端的に表すなら、某森の妖精の体表を覆っている草が、一斉に花を芽吹かせたような。毛皮のように、頭のてっぺんから爪先までもっさりとした花で覆われた、のっぺらぼう。今もこちらへ手を振った拍子に、薄紅色の花弁が数枚、ハラハラと降谷の足元へ積もっていった。
「……化物か?」
「酷いこと言うな」
もごもごと口らしき辺りが動いて、若干くぐもった声が聞こえた。降谷が青の瞳を真ん丸くすると、どの隙間から覗いているのかもさもさの生物は可笑しそうにカラカラと笑った。その動きに合わせてまた花弁がハラハラと落ちて、ベランダはすっかり薄紅色に埋め尽くされている。

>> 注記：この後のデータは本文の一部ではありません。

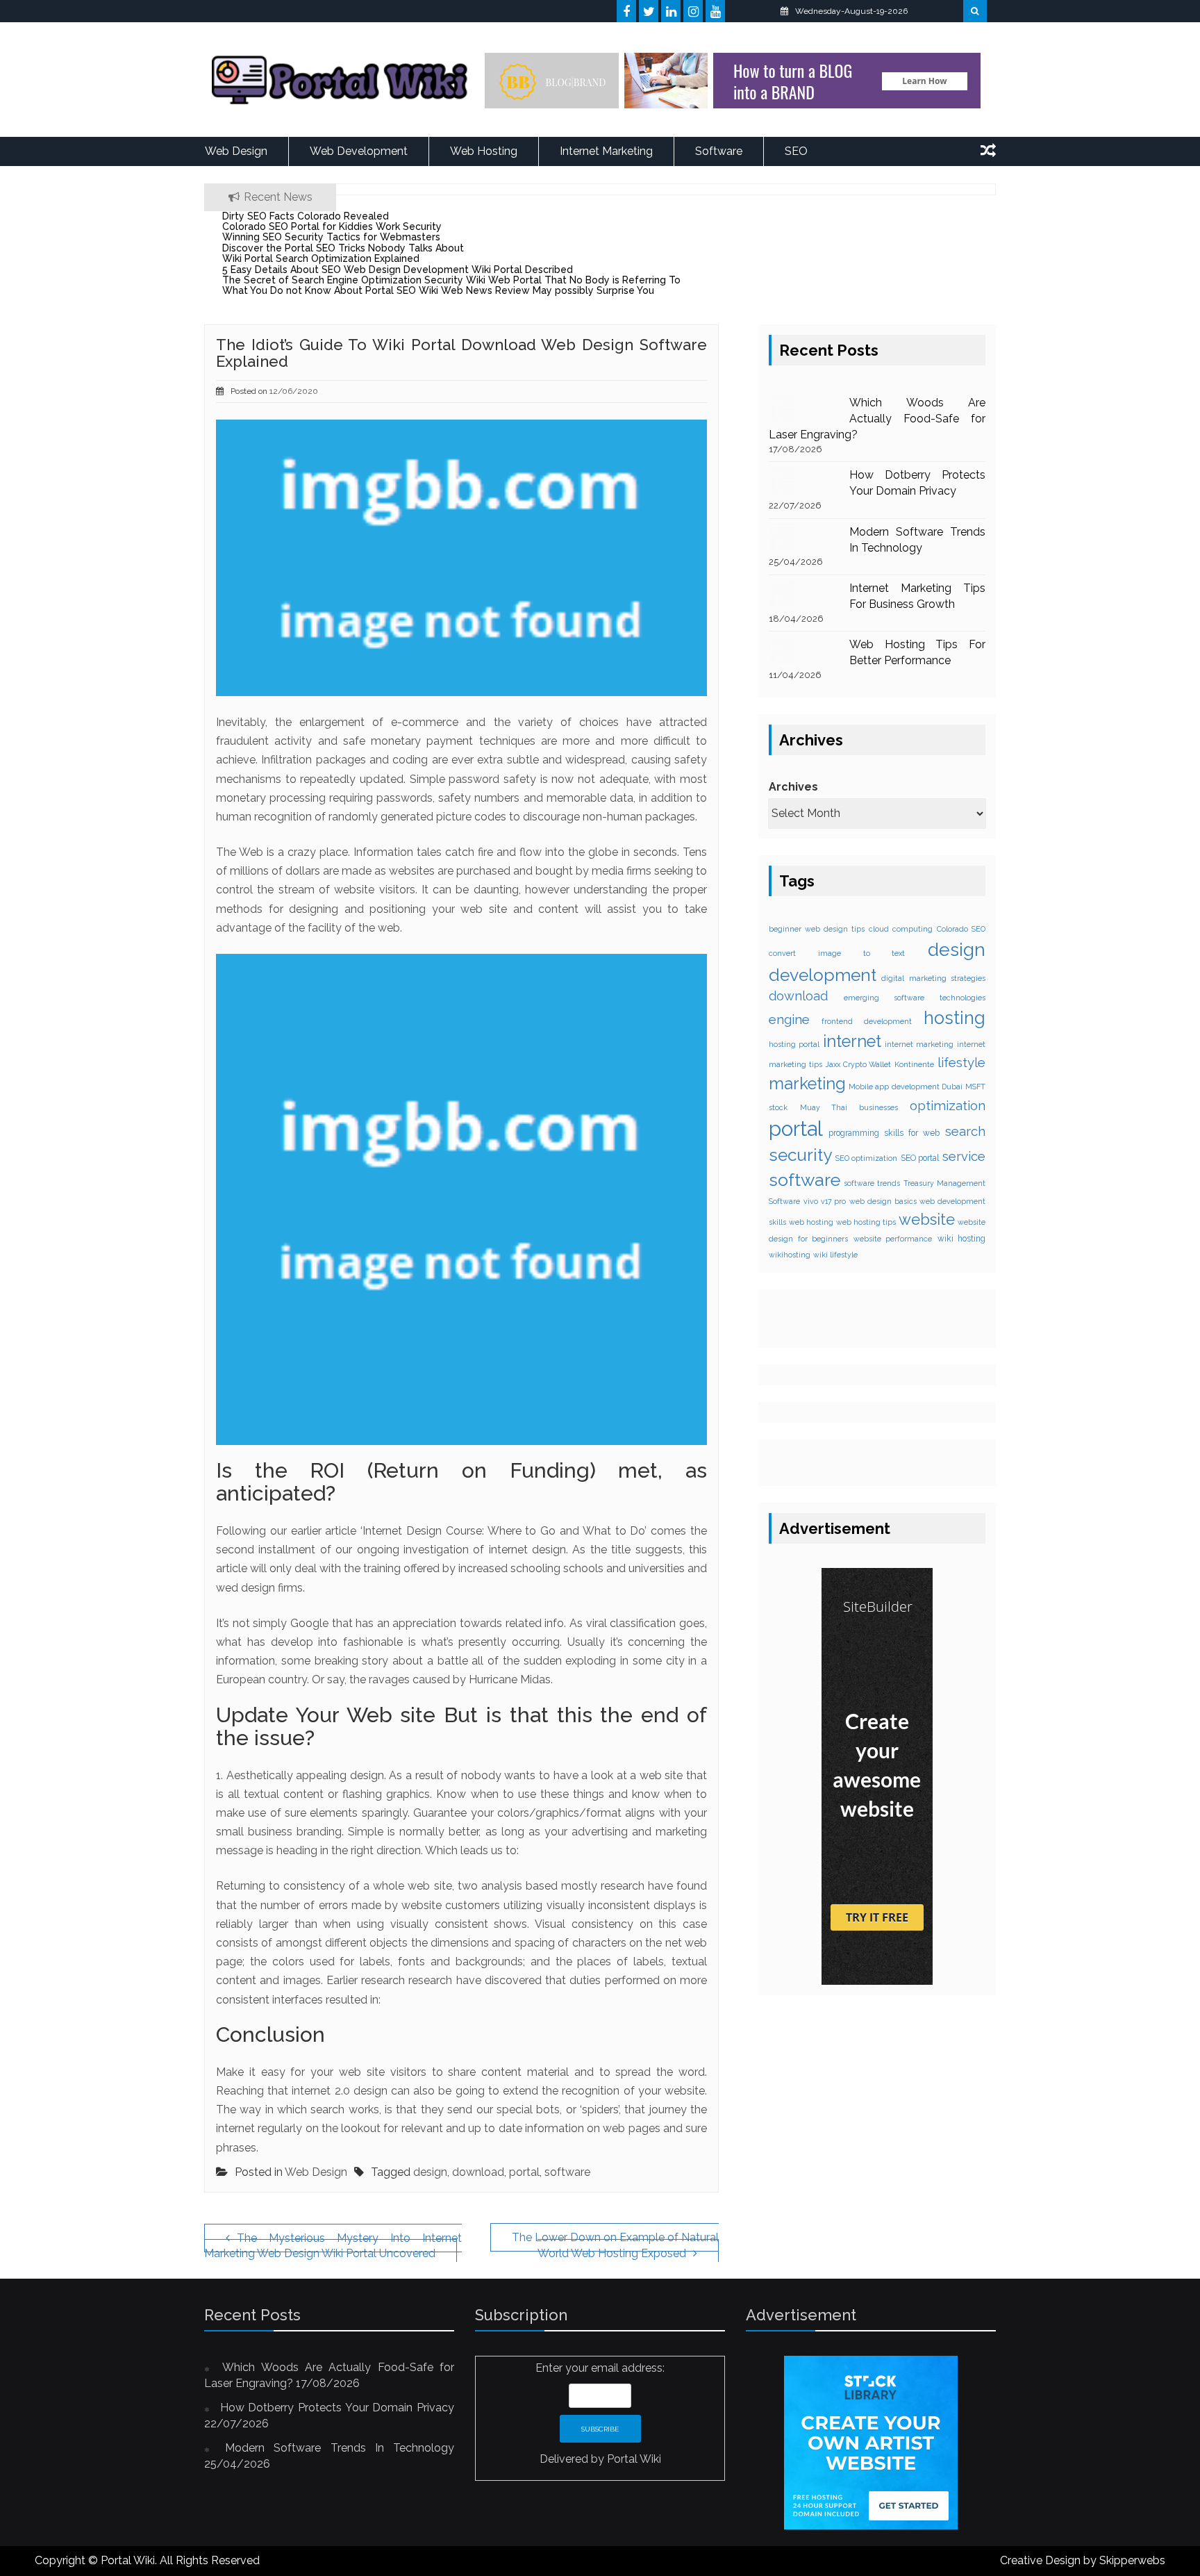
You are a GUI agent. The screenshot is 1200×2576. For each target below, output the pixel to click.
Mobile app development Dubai (905, 1086)
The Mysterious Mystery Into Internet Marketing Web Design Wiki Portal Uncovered (333, 2246)
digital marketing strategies (933, 977)
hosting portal (794, 1044)
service (963, 1156)
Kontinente (914, 1064)
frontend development (867, 1021)
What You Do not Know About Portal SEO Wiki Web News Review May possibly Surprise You (438, 290)
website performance (893, 1239)
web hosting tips (866, 1221)
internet (852, 1041)
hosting (954, 1017)
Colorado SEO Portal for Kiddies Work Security (332, 226)
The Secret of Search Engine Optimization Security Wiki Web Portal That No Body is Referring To (451, 280)
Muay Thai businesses (849, 1107)
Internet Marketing (606, 151)
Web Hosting (483, 151)
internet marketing (919, 1044)
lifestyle (961, 1062)
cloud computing (901, 929)
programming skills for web (884, 1133)
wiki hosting (962, 1239)
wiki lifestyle (835, 1254)
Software (718, 151)
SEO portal (920, 1158)
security (800, 1155)
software (567, 2172)
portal (524, 2172)
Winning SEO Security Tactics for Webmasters (331, 236)
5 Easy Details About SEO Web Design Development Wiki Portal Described (397, 269)
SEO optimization (866, 1158)
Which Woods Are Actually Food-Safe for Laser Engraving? (877, 418)
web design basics (883, 1201)
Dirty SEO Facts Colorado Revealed (305, 216)
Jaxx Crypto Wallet (859, 1064)
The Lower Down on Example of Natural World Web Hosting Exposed (615, 2246)
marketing (807, 1083)
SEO (796, 151)
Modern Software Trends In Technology (339, 2447)
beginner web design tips (817, 929)
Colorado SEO (961, 929)
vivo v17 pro (825, 1201)
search (965, 1131)
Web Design (236, 151)
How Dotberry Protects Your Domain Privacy (337, 2407)
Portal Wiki (634, 2459)
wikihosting (789, 1254)
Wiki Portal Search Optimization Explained (320, 258)
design (430, 2172)
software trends (872, 1183)
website (927, 1218)
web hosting (811, 1221)
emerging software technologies (914, 997)
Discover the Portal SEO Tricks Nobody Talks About (343, 248)
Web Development (359, 151)
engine (789, 1019)
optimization (947, 1104)
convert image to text (837, 953)
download (478, 2172)
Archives (793, 786)
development (822, 974)
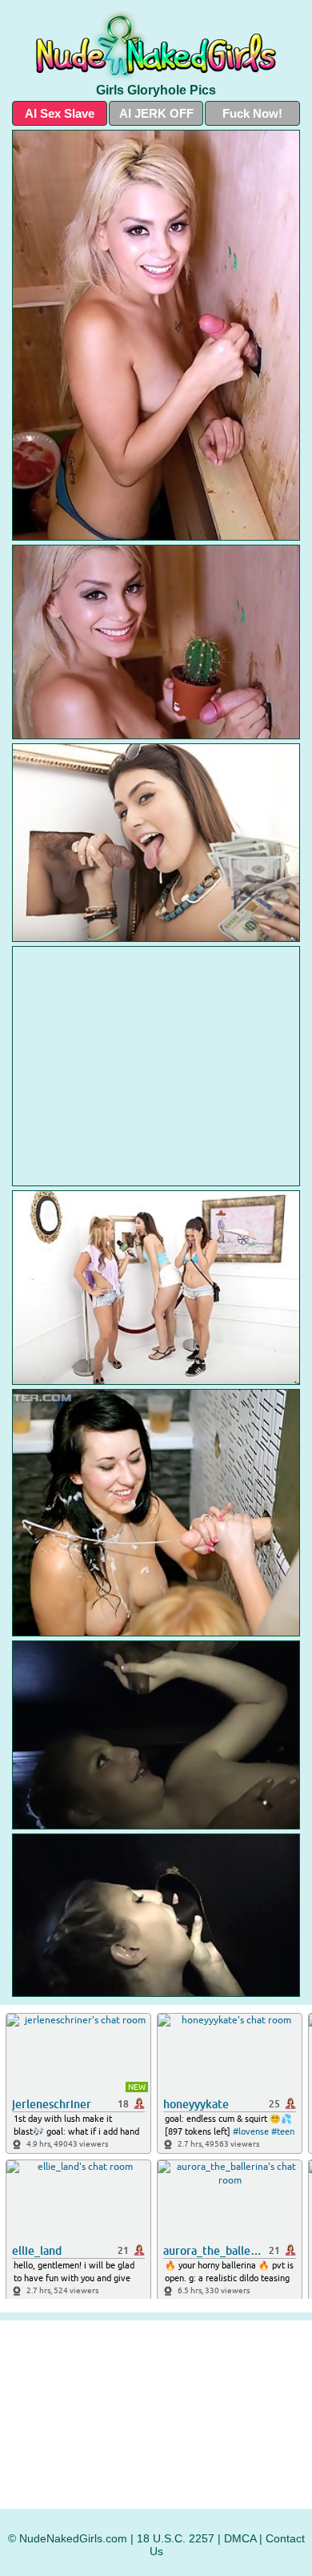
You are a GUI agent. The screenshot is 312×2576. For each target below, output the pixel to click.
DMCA (240, 2538)
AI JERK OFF (156, 113)
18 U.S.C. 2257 (175, 2538)
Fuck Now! (252, 113)
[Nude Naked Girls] (156, 45)
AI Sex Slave (59, 113)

「まぁ似たようなものか、幽霊だし。けどこんな花塗れなのは、お前のせいでもあるんだぞ」
一度笑うのをやめて、その生物は顔の辺りで手を動かした。ぱさぱさといっそうたくさんの花弁が落ちて、降谷の視界を遮る。さらにはクッションでも飛んでくるみたいに花弁の塊が顔面にぶつかって、降谷は思わず顔を顰めた。
「っいきなり、なに……!」
アン、と室内にいたハロが、鳴き声を上げる。
「よく言わないか? その人のことを考えると、天国では花が降るって」
雪や埃でも払うように手足へ纏わりつく花弁を散らし、その下から現れた無骨な手が降谷へ伸びる。ギターと、それから銃を握り慣れた痕のある手。降谷のよく知る形が、そっと頬を撫でる。思わず降谷が目元を眇めると、そこを親指でなぞって彼はくしゃりと笑った。
「オレのこと考えすぎだよ、ゼロ」
頬に触れたままの手に、降谷は自分の手を重ねる。体温のない手でも、微かな感触が手の平に触れていた。頭にはまだ帽子のように花弁の塊が乗っていて、笑えばいいのか泣けばいいのか分からなくなる。
「……何だよ、重いとか、言うつもりか……っ」
「まさか。嬉しいよ、ありがとう」
これは、彼が降谷のことを考えていた分。そう示すように、散った花弁が降谷の肩へ髪へと降り続けていた。